Railway line in North Korea

The Paektusan Ch'ŏngnyŏn Line is an electrified standard-gauge secondary mainline of the Korean State Railway running from Kilju on the P'yŏngra Line to Hyesan on the Pukbunaeryuk Line; it connects to the narrow gauge Paengmu Line at Paeg'am Ch'ŏngnyŏn Station, and to the Samjiyŏn Line at Wiyŏn Ch'ŏngnyŏn Station.

==Description==
This line traverses a very mountainous area; it has a ruling grade of 33‰ and a minimum curve radius of 250 metres. There are 74 bridges totalling 2,175 m and 24 tunnels with a total length of 8,398 m. The average distance between stations is 7.1 km. Service facilities on the line are at Hyesan for locomotives and at Wiyŏn and Paeg'am for rolling stock.

== History ==
In order to exploit the Paektusan region's abundant forest and mineral resources, the Yanggang Forest Development Railway planned construction of a line, dubbed Hambuk Line, running from Kilju to Hyesanjin (now Hyesan Ch'ŏngnyŏn) via Hapsu, along with a branch from Hapsu to Komusan, already at the beginning of the 1920s. The Yanggang Forest Development Railway was one of six privately owned railway companies that merged to create the Chosen Railway on 1 September 1923, but work on the planned line was not started before the Chosen Government Railway (Sentetsu) took over the project. Sentetsu finally began construction of the line in May 1931, with the first section, 57.2 km from Kilju to Hapsu, being opened on 1 November 1933. The line was then extended several times over the following four years: 12.8 km from Hapsu to Paegam was opened on 1 August 1934 and 29.7 km from Paegam to Pongduri (now Unhŭng) on 1 September 1935, and the final 42.0 km from Pongduri to Hyesanjin was completed on 1 November 1937.

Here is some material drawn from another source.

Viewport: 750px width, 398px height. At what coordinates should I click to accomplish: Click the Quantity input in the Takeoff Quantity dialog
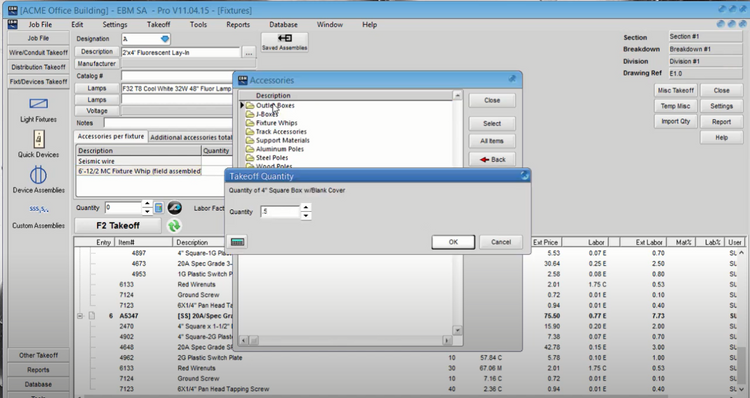280,211
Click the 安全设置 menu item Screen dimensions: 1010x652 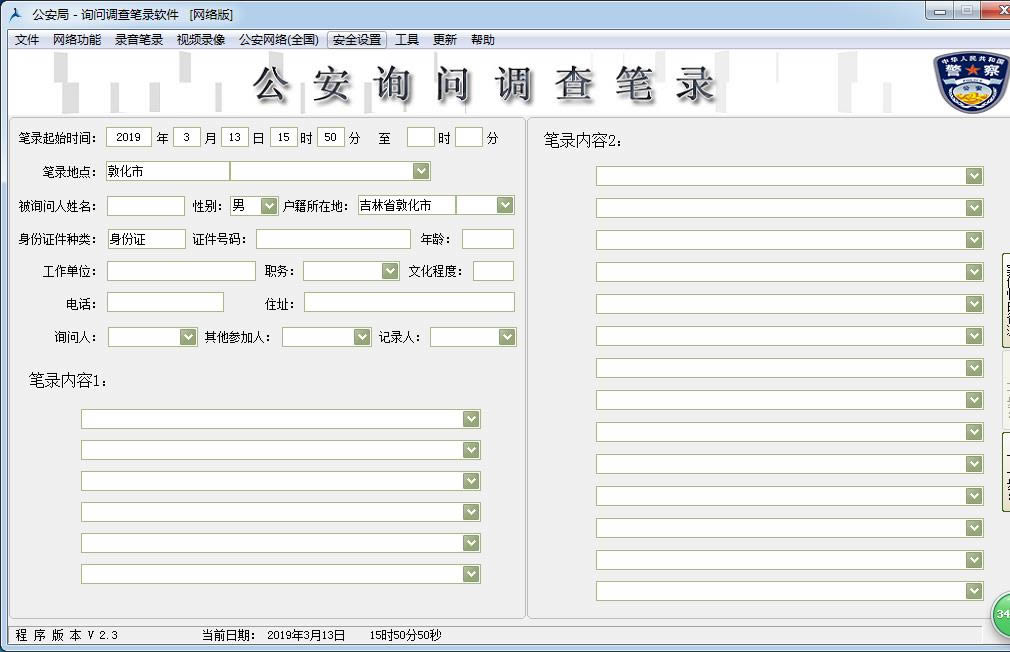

Originally called the Kilhye Line (from the names of the two termini, Kilju and Hyesan), the line received its present name in 1978, when electrification of the line was completed in September of that year.

The planned Komusan–Musan section, using the Hambuk Line name, was finally opened in 1937 by the North Chosen Colonial Railway (a subsidiary of the Chosen Railway), whilst the section between Musan and the Kilhye Line (at Paegam instead of Hapsu as had been planned and named Paengmu Line) was finally completed as a narrow gauge railway by Sentetsu on 1 December 1944.

When the Pukbunaeryuk Line was completed to Hyesan in 1988, a northern east-west connection was finally established connecting the Manp'o Line at Manp'o Ch'ŏngnyŏn to the Paektusan Ch'ŏngnyŏn Line.

On 9 October 2006 an underground nuclear test was conducted at Punggye-ri Nuclear Test Site in Kilju County, causing the closure of the line for 3-4 months after the Paegam tunnel, near Paegam Ch'ŏngnyŏn station, collapsed.

==Services==
===Freight===
Ore and forest products account for almost 93% of freight traffic in the direction towards Kilju, while almost half of the freight in the direction towards Hyesan is coal.

Ore is shipped from Namgye, talc, kaolin and magnesite from Simp'o-ri, and iron sulphide from Unhŭng. Logs are brought from the Paengmu Line to Paegam and forwarded to a large sawmill at Wiyŏn; raw logs are also shipped to the pulp mill and plywood factory in Kilju. The majority of freight moved on the line in the direction towards Hyesan is coal from Sinmyŏngch'ŏn on the P'yŏngra Line destined for use by residents and power plants in the region, along with grains, anthracite, fertiliser, cement etc. for local use.

===Passenger===

Passenger traffic on the Paektusan Ch'ŏngnyŏn line is significant, with much of that traffic being for visitors to the various "historic sites of the Revolution" in the region. There are also trains for local travellers, including connection to trains on the Samjiyŏn Line.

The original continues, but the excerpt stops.